“Jack’s Fork River” More Like “Jack’s Cans River”

By Annette Jenkins

Imagine floating down Jack’s Fork River. The cool water laps at your feet as you hang them out of your canoe, the warm sun overhead. Your cooler overflows with ice and cans of cold Mountain Dew. As you dig through the empty cans to find a full one, the breeze catches one and it’s tossed into the river, quickly filling with water and sinking. You can’t retrieve it. “It’s just one pop can.” But it can do more damage than you think.

Rebecca Landewe of The Nature Conservancy describes links between small things we don’t realize actually have a huge impact on the integrity and health of this river.  Human litter and waste create bigger problems down the line than we can imagine.

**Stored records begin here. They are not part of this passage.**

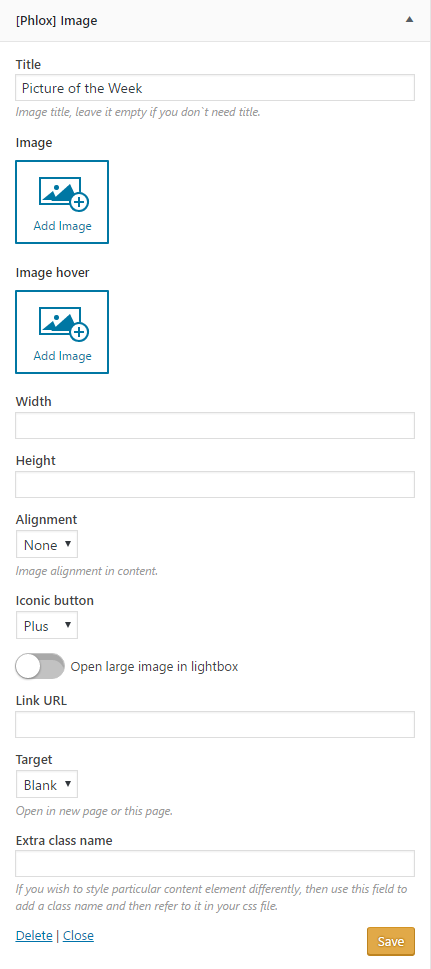Open the Target dropdown showing Blank
Screen dimensions: 431x969
point(47,785)
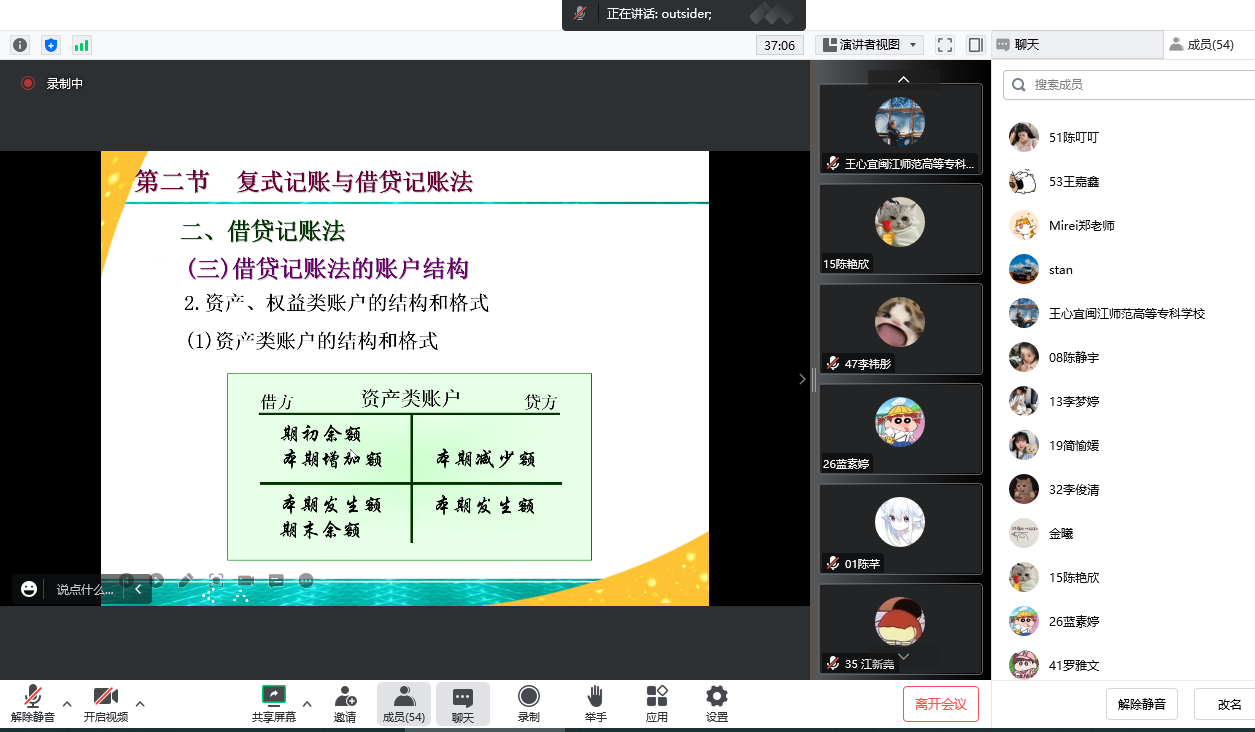Expand the arrow next to 共享屏幕

307,703
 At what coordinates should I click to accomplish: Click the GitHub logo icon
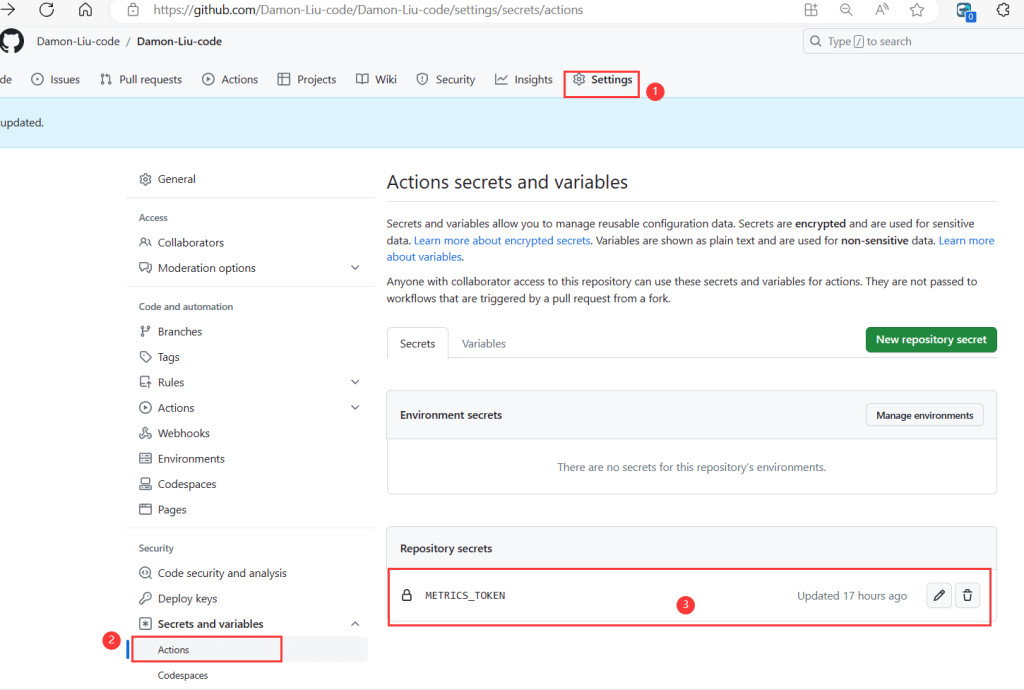(12, 41)
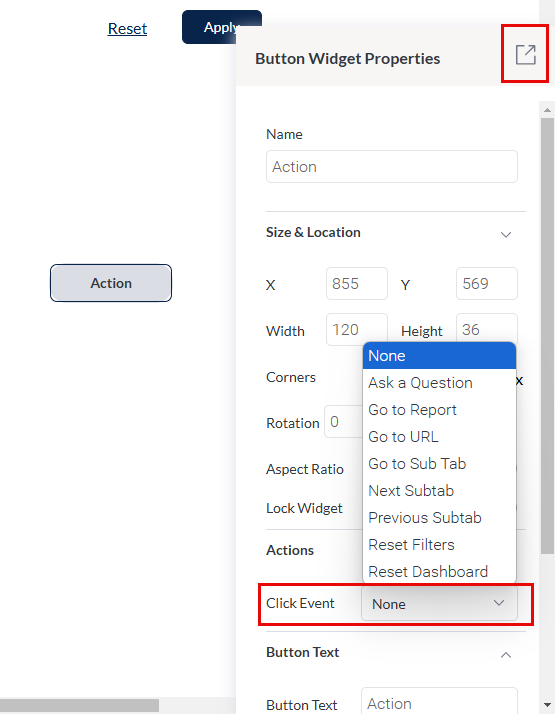Click the Y position field

487,284
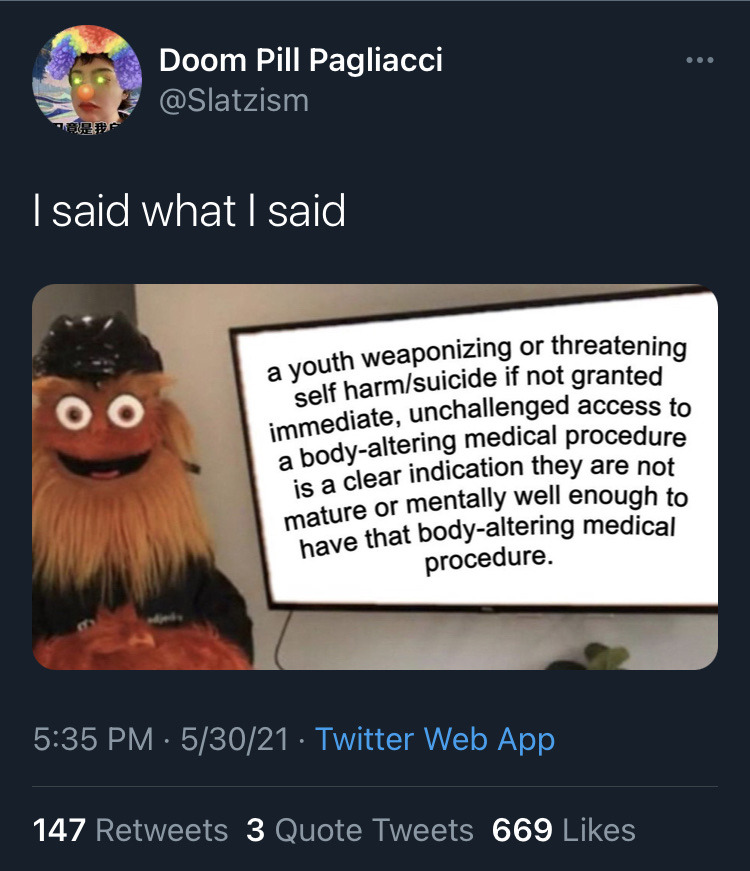This screenshot has height=871, width=750.
Task: Open the @Slatzism handle link
Action: 234,101
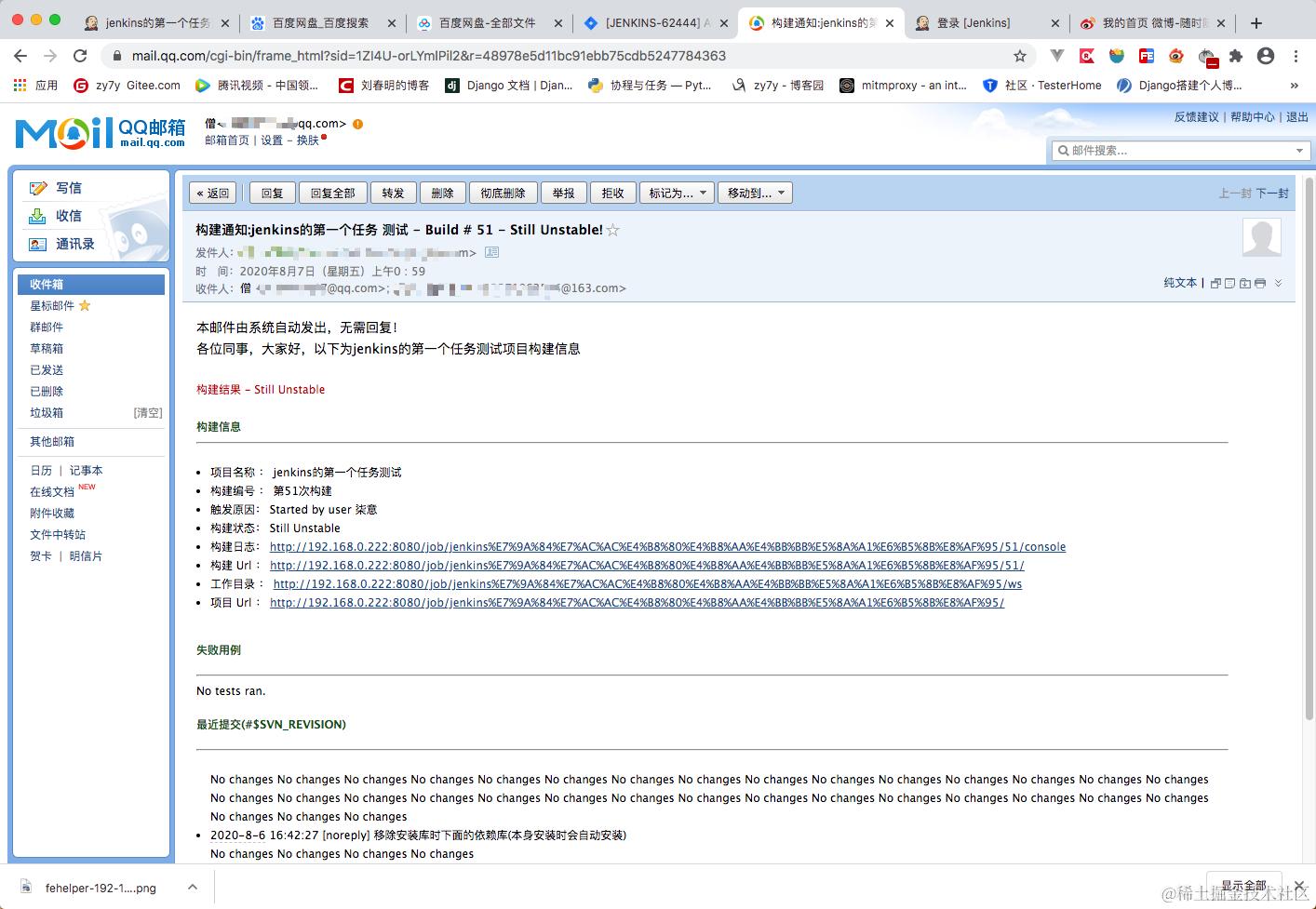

More than one million visitors come to Jack’s Fork to float every summer. If one can is dropped for every five people, imagine the amount of trash swallowed-but not digested-by this pristine area.

Even something as small as using the woods as an outhouse during a long float trip can affect the health of the river, Landawe said. She described how human defecation adds nutrients to the water. “Algae feed on those nutrients, then suck oxygen out of the water. Other fish and wildlife need that oxygen,” Landawe said.

Landewe is working with the Department of Parks and Recreation to help educate the public on the treatment of the water in the popular floating season. She wishes people were more responsible when it came to keeping it a place everyone will want to visit, Landawe said.